Pausanias describes the two roads which led westward from Pheneus around a mountain - that to the right or northwest leading to Nonacris and the supposed river Styx, and that to the left to Cleitor. Nonacris was in the territory of Pheneus. The road to Cleitor ran at first along the canal of Heracles, and then crossed the mountain, which formed the natural boundary between the Pheneatis and Cleitoria, close to the village of Lycuria. On the other side of the mountain the road passed by the sources of the river Ladon. This mountain, from which the Ladon springs, was called Penteleia (Πεντελεία). The fortress, named Penteleium (Πεντέλειον), which Plutarch says was near Pheneus, must have been situated upon this mountain.

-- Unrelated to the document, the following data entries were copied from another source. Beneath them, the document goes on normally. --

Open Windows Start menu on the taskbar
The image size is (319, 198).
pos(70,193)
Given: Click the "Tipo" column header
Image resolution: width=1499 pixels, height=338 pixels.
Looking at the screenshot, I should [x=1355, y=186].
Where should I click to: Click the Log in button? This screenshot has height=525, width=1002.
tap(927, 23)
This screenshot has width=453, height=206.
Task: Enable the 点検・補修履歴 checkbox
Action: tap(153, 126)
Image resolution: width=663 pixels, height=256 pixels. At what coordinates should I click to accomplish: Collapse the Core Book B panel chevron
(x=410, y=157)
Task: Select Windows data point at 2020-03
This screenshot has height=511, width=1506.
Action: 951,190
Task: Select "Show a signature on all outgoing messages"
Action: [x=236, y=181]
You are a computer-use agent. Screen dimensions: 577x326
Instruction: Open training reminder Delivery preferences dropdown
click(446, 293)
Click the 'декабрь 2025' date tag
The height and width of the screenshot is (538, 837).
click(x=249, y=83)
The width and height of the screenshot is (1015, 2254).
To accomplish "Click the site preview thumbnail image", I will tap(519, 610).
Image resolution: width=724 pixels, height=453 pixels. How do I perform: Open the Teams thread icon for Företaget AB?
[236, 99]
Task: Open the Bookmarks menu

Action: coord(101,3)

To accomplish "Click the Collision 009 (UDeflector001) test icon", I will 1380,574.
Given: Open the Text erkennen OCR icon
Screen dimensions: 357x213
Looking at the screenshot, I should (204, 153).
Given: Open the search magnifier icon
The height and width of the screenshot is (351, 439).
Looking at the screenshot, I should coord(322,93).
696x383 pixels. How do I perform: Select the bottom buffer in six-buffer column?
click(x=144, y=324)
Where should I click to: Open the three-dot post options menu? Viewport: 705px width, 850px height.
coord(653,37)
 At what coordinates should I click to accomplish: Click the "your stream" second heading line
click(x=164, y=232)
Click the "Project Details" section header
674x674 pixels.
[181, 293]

The southern road from Pheneus led to Orchomenus, and was the way by which Pausanias came to the former city. The road passed from the Orchomenian plain to that of Pheneus through a narrow ravine (φάραγξ); in the middle of which was a fountain of water, and at the further extremity the village of Caryae. The mountains on either side were named Oryxis (Ὄρυξις), and Sciathis (Σκίαθις), and at the foot of either was a subterraneous channel, which carried off the water from the plain. The eastern road from Pheneus led to Stymphalus, across Mount Geronteium, which formed the boundary between the territories of the two cities.

To the left of Mt. Geronteium near the road was a mountain called Tricrena (Τρίκρηνα), or the three fountains; and near the latter was another mountain called Sepia (Σηπία), where Aepytus is said to have perished from the bite of a snake.

Its site is located near the modern Archaia Feneos, formerly Kalyvia, in the municipal unit of Feneos.